### [YOUR INSTRUCTIONS]
In the news piece on Canada's provincial nominee cuts, what was Saskatchewan's nominee allocation for 2025?

### [TEXT]
+-------+

(CANADA) Canada’s provinces have sharply slowed their immigration intake in 2025 after the federal government cut the number of people they can nominate for permanent residency by roughly half, forcing pauses in provincial nominee program draws, sudden policy pivots, and long waits for applicants. The reductions, announced by Immigration Minister Marc Miller in October 2024, slashed national provincial nominee program targets from 110,000 in 2024 to 55,000 in 2025, a move Ottawa says is meant to ease pressure on housing and public services and to focus on people already in the country on temporary status.
The scale of the immigration cuts has rippled quickly through provincial systems. Alberta’s 2025 allocation fell to 4,875 from 9,750 a year earlier. British Columbia dropped to 4,000 from 8,000. Manitoba, which has kept drawing despite the uncertainty, fell to 4,750 from 9,540. New Brunswick moved to 2,750 from 5,500. Saskatchewan was reduced to 3,625 from 8,000. The Northwest Territories, with one of the smallest quotas, fell to 150 from 300, and Yukon decreased to 215 from 430. Several provincial governments say the 2025 allocations leave employers without the workers they need, even as Ottawa insists provinces prioritize nominees who already live and work in Canada.

Provincial leaders have not hidden their frustration.
“We are disappointed with the federal government’s decision to reduce our allocation. Manitoba needs more newcomers to fill critical labour gaps,” said Jon Reyes, Manitoba’s Minister of Labour and Immigration.

+-------+

### [GIVEN ENTRIES]

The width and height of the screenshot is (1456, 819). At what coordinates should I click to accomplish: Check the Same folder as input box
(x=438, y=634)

+-------+

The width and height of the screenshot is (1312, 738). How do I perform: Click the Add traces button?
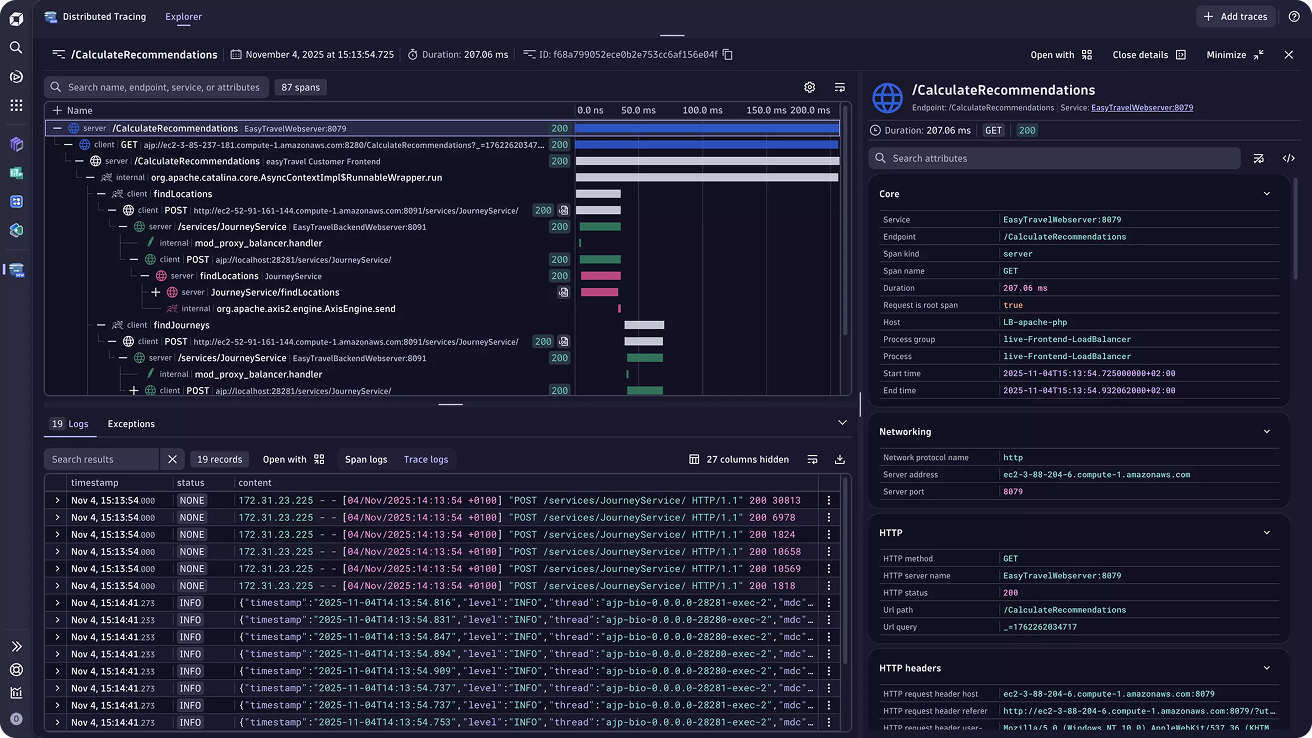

+-------+

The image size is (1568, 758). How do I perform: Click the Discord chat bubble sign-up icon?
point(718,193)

+-------+

### [RESPONSE FOR THIS EXERCISE]
3,625, down from 8,000 the year before.